═════ Input records

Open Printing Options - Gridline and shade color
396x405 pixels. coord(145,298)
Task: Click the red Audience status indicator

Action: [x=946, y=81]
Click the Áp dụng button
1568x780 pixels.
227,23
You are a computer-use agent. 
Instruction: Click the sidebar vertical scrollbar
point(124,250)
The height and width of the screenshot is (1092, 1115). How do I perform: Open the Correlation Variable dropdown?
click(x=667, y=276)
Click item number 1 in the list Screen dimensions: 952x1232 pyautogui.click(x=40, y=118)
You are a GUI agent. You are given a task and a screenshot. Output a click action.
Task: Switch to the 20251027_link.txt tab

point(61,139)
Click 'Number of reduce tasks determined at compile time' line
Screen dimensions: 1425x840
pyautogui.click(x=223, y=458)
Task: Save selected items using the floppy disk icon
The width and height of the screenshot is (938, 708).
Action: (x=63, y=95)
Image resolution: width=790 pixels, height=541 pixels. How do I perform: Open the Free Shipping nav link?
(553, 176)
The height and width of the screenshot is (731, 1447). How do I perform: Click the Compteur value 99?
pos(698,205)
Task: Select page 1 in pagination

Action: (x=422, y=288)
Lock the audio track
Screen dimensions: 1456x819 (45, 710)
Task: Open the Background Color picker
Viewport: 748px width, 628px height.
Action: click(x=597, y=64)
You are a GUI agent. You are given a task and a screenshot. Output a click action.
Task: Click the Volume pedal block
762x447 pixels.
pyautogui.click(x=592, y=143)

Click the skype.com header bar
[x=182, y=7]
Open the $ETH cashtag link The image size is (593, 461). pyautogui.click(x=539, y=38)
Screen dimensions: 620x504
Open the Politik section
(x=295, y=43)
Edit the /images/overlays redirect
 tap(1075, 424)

══════════

* [Written exercise]: Set down the entries above verbatim, beginning at the line containing "Image resolution: width=790" and stopping after the line containing "Screen dimensions: 1456x819 (45, 710)".

* [The output]:
Image resolution: width=790 pixels, height=541 pixels. How do I perform: Open the Free Shipping nav link?
(553, 176)
The height and width of the screenshot is (731, 1447). How do I perform: Click the Compteur value 99?
pos(698,205)
Task: Select page 1 in pagination

Action: (x=422, y=288)
Lock the audio track
Screen dimensions: 1456x819 (45, 710)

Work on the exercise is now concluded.